If you want good neighbors, you’ll first have to become one yourself. Master these seven techniques, and even you (yes, you!) can win the approval of your entire neighborhood.
1. Good neighbors bring cookies
Whether you’re new in town or haven’t kept in touch, a delivery of freshly baked goods is a perfect way to break the ice and let neighbors know that you’re thinking of them.
If cookies can keep Santa returning year after year with a bag full of loot, then surely they can train your neighbors to do your bidding. Consider the following scenario.
“Honey, somebody’s robbing the neighbor’s house again.”
“Wait, Janet. The ones who brought cookies yesterday?”
“Exactly. This time I’ll call the cops.”
2. Good neighbors rarely gossip
If your neighbor seems to know the dirt on everyone within a two-block radius, you can count on them to keep tabs on your personal life as well.
The next time Nosy Nellie gleefully describes the contents of the Rickenbacker’s trash again, move the conversation along by refocusing the conversation on her. “So, what are you growing in your garden this year?”
You aren’t in high school anymore, so preserve relationships with your neighbors and avoid the gratuitous gab fests.
3. Good neighbors share phone numbers
For such a connected age, you should really question why you don’t have your neighbors’ phone numbers. After all, what if they receive your package by mistake? What if the house floods while you’re on vacation? Worse yet, what if you need a babysitter?

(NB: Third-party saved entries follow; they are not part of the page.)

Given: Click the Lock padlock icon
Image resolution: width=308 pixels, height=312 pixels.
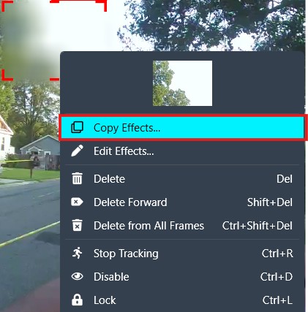Looking at the screenshot, I should (77, 300).
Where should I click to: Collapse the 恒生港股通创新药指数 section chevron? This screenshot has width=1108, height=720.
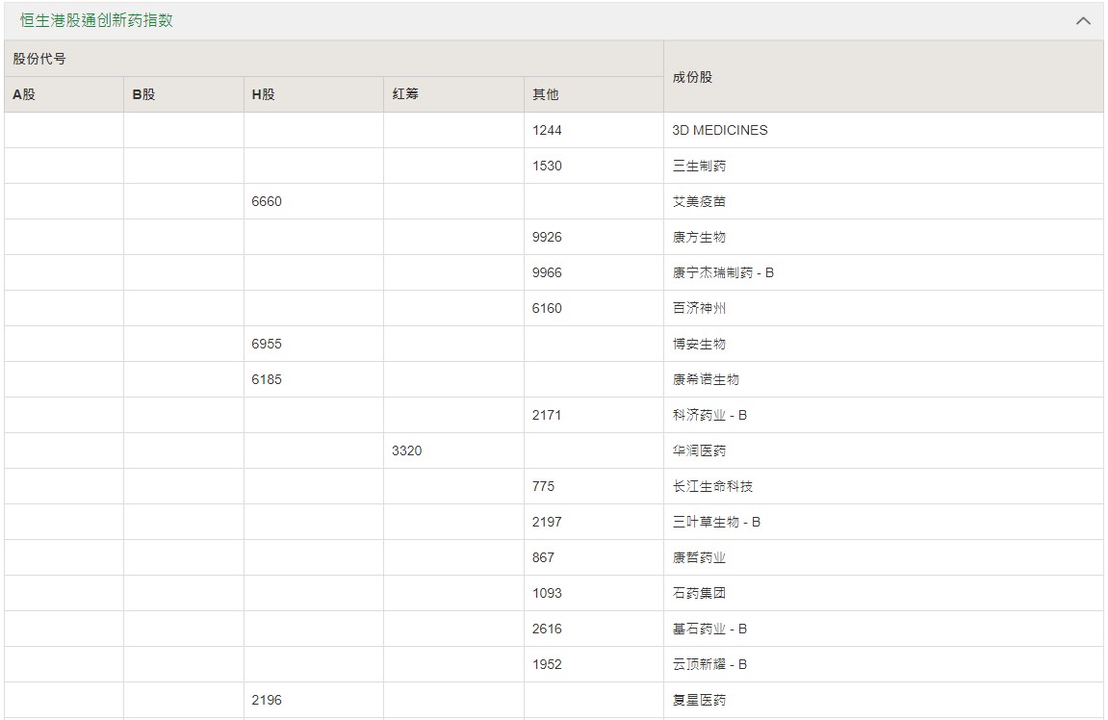pos(1083,21)
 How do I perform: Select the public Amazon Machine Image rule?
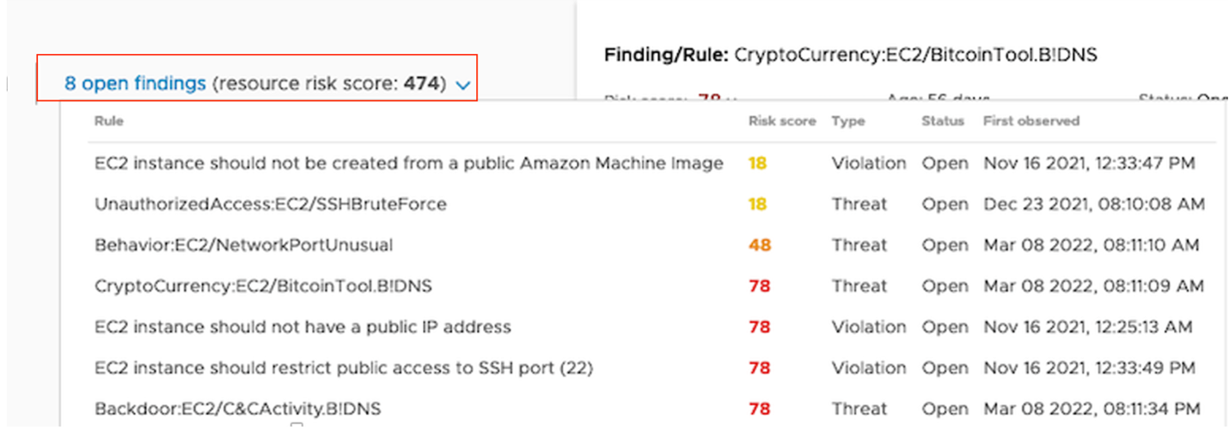pos(408,163)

If you feel uncomfortable bringing it up, ask during one of your cookie deliveries (you are following rule number one, right?) or right before a trip. Jot down your name, number and email address on a piece of paper and ask if your neighbor is comfortable sharing theirs.

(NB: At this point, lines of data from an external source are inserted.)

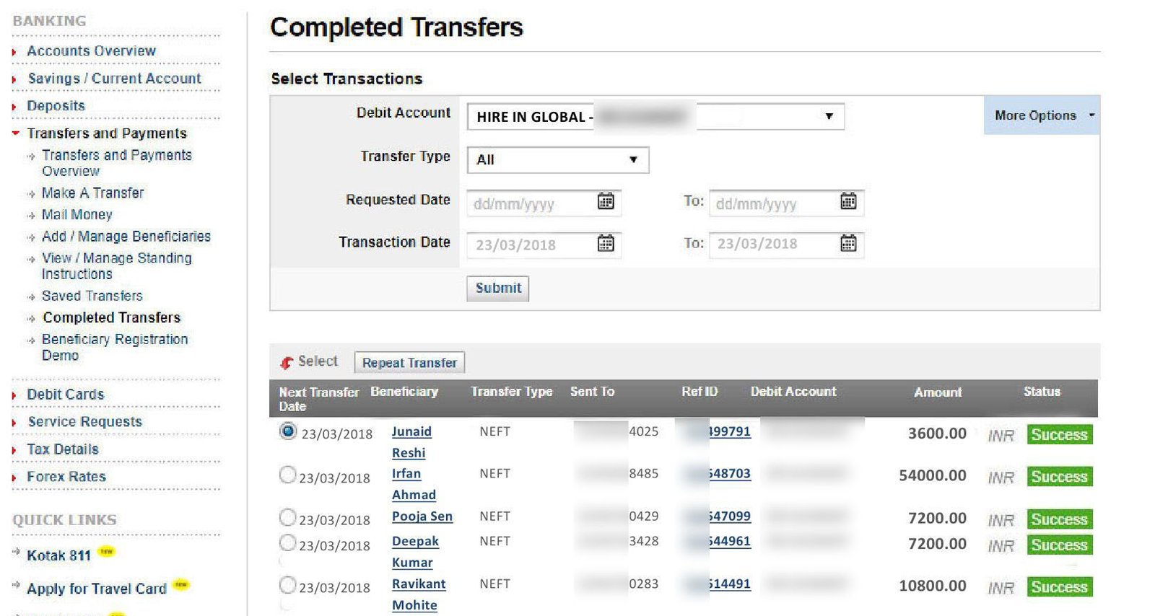
Task: Click the Repeat Transfer button
Action: point(409,363)
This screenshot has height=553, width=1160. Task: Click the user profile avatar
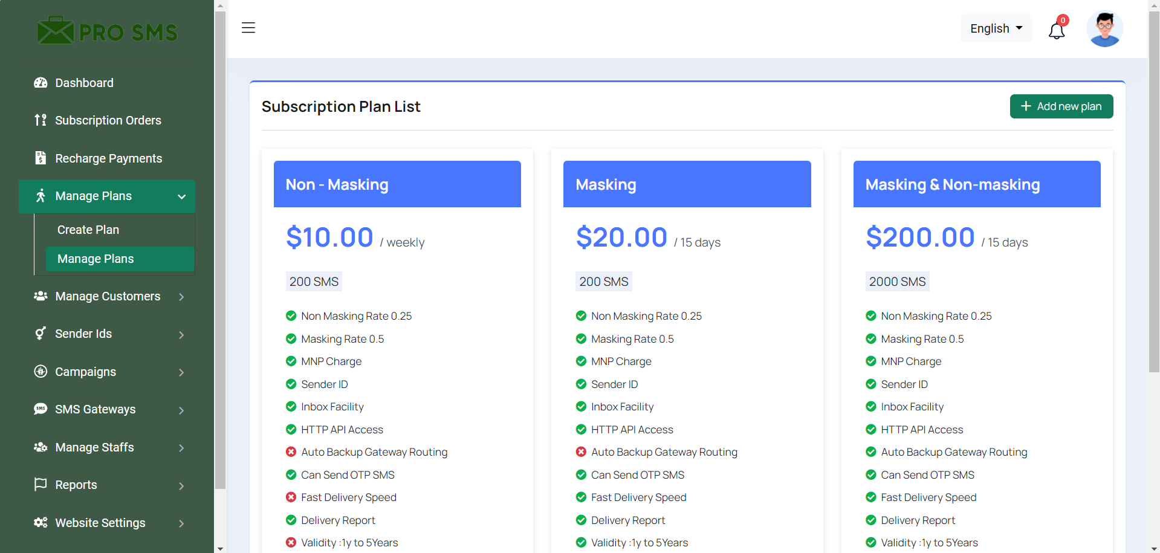(1104, 29)
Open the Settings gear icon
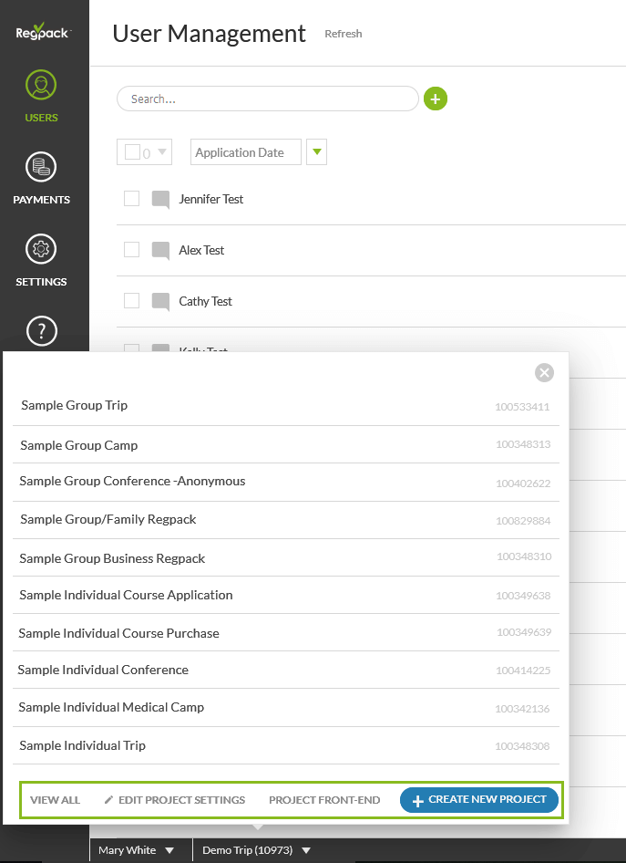 [41, 250]
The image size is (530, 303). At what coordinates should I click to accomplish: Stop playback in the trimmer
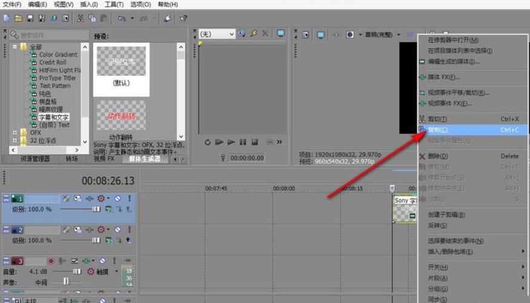255,142
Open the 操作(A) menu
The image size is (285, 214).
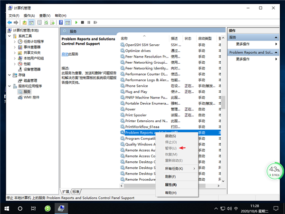(x=29, y=15)
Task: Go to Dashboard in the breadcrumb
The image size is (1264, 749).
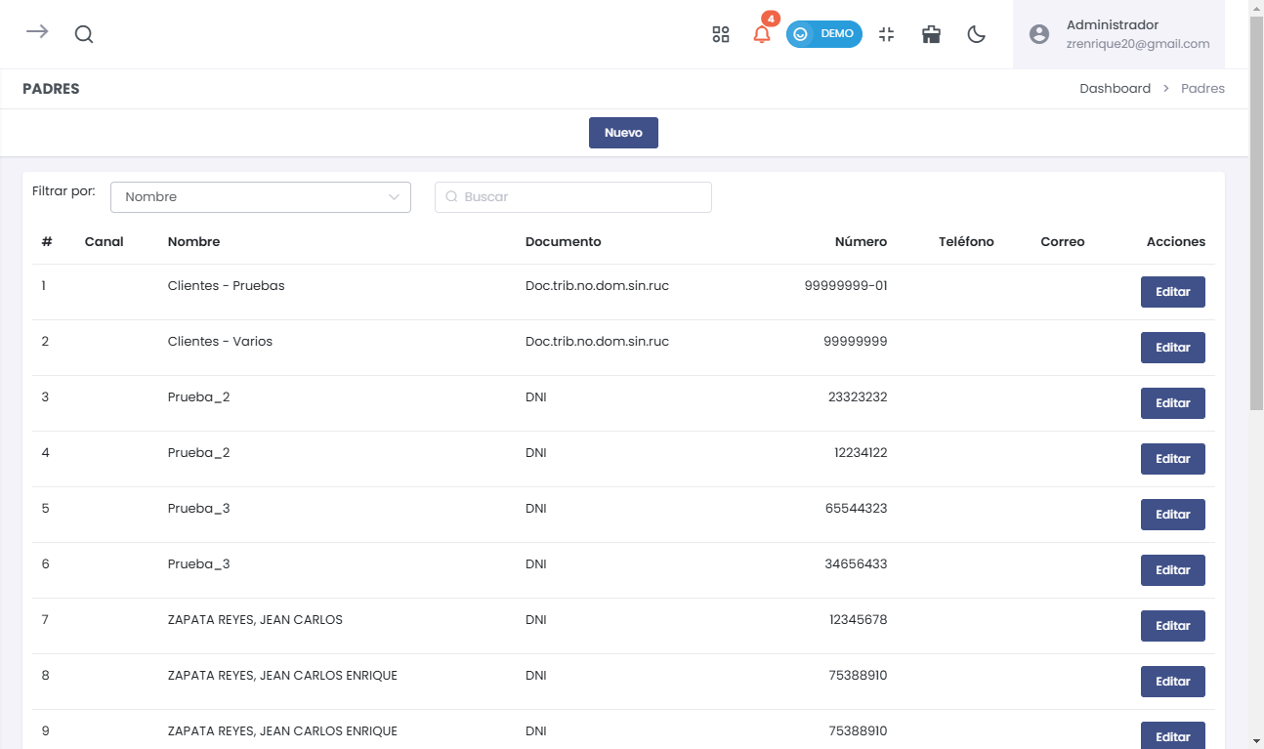Action: click(x=1115, y=89)
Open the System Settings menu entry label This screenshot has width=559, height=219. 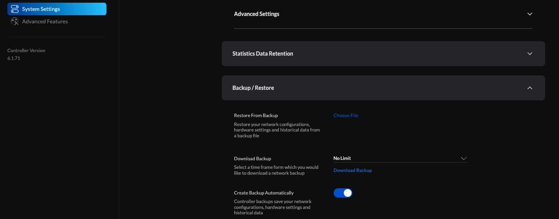tap(41, 9)
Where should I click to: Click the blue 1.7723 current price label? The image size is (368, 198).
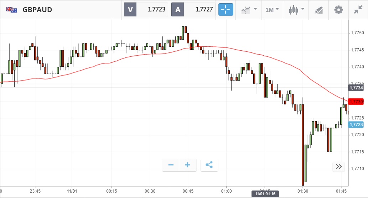(356, 125)
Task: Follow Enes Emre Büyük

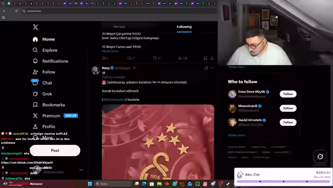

4. Good neighbors help before they’re asked
The neighbor who says, “Let me know if you need anything,” probably isn’t going to help whenever you actually need something. You, on the other hand, are a good neighbor and genuinely want to help out.
To get ahead of the meaningless small talk, anticipate their needs. If they have kids and you’re comfortable babysitting, tell them up front. If they’re clearly struggling to mow the lawn during a heat wave, ask for the best time to stop by with your lawnmower.

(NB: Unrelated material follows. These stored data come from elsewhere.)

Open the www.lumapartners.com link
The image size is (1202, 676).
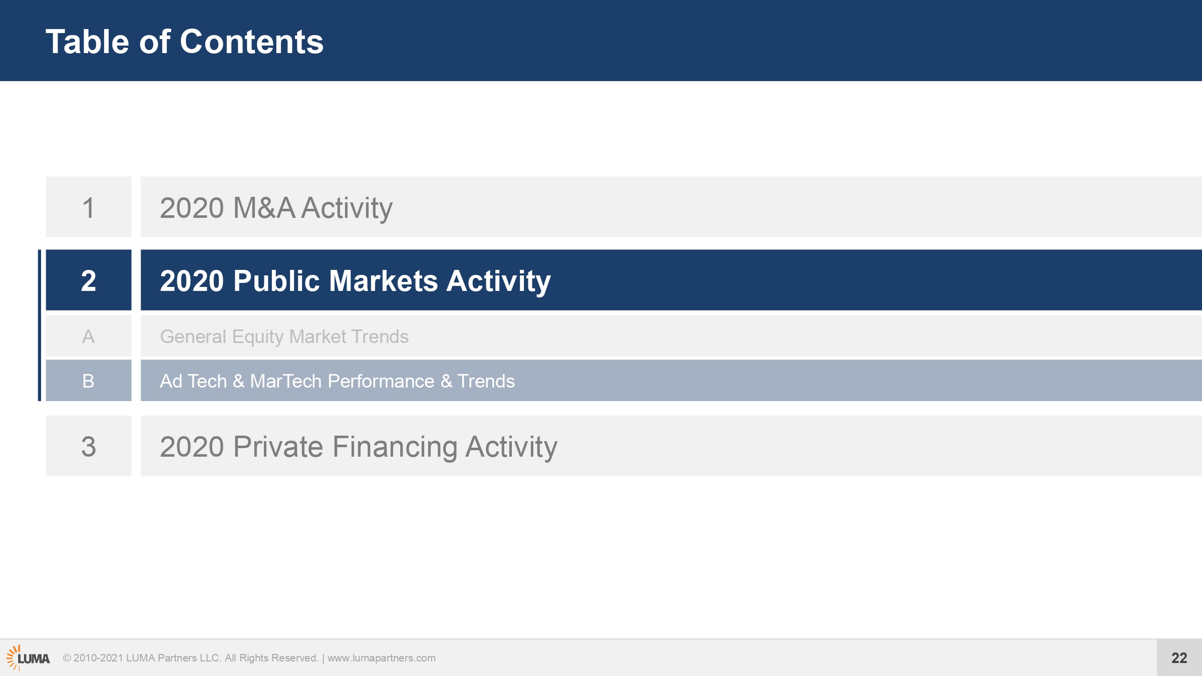[x=382, y=658]
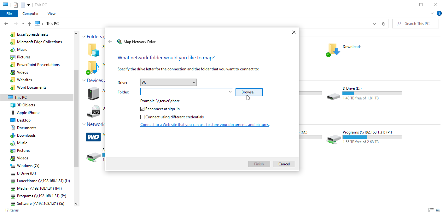Switch to large thumbnails view from the status bar
This screenshot has height=214, width=443.
click(438, 210)
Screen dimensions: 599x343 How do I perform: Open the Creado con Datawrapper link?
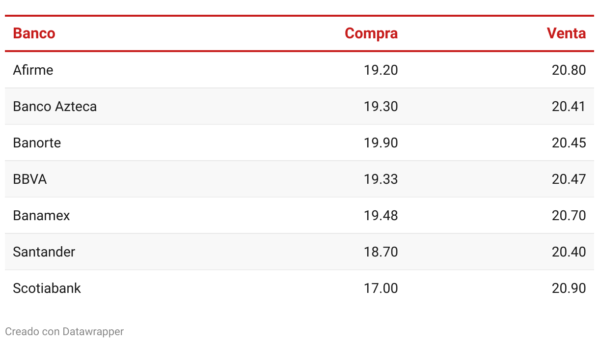pyautogui.click(x=64, y=332)
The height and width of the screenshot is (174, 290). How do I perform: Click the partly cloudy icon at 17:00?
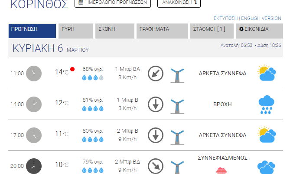tap(267, 135)
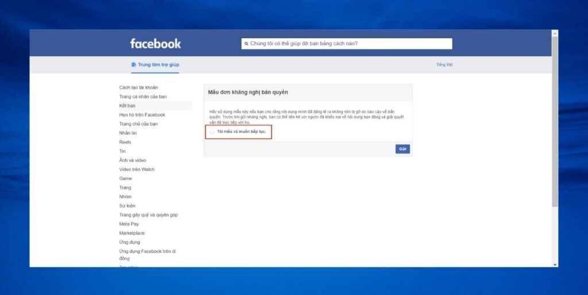588x295 pixels.
Task: Click the Facebook logo in the header
Action: [x=155, y=44]
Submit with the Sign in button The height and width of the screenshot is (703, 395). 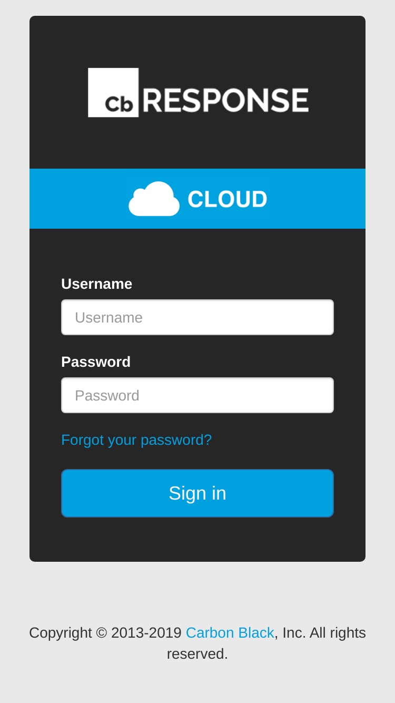(x=198, y=493)
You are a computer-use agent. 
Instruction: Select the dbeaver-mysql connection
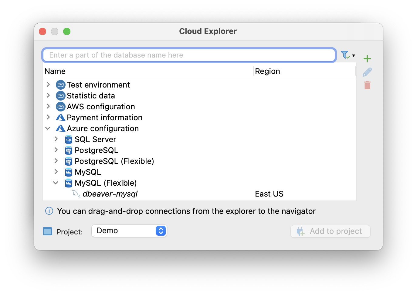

5. Good neighbors are tidy
Even if you lack self-respect, respect the sensitive tastes of others and clean up your act.
Keep the ironic lawn ornaments to a minimum. Keep trash receptacles hidden in the side yard, or better yet, the garage.
Whenever you’ve finished gardening or landscaping for the day, put away your tools and bags of unused mulch. Rake the leaves and clean up grass clippings and all the other stuff your dad used to bug you about.
And if it’s not too much trouble, pressure wash and paint your house periodically.
6. Good neighbors mow the lawn
An unkempt and weedy lawn is embarrassing for your neighbors, so it should be embarrassing for you as well. Keeping it mowed every week or two is a good start, but it will take more than that to win the approval of the locals.
Trim the edge of your lawn regularly, fertilize on schedule and keep weeds to a minimum. Keep your foundation plantings simple, neatly trimmed and topped off with mulch.
If your neighborhood allows it, go the no-lawn method by planting swaths of low-maintenance, drought-tolerant ground covers. Crucially, don’t overdo it on the sprinklers — especially when it’s raining.
7. Good neighbors communicate
That old “good fences make good neighbors” quote had to come up at some point, right? A good neighbor must respect boundaries. That said, they should also be crossed when the fences themselves start losing pickets and falling over in a storm.
Even if it’s technically their fence, you might not be happy with the shoddy workmanship and resentment that you’ll have to live with when they get around to fixing it themselves.
Address shared interests like fences, drainage ditches and troublesome trees ahead of time so that you can work out a plan that both parties can agree to.
Oh, and don’t forget to bring cookies.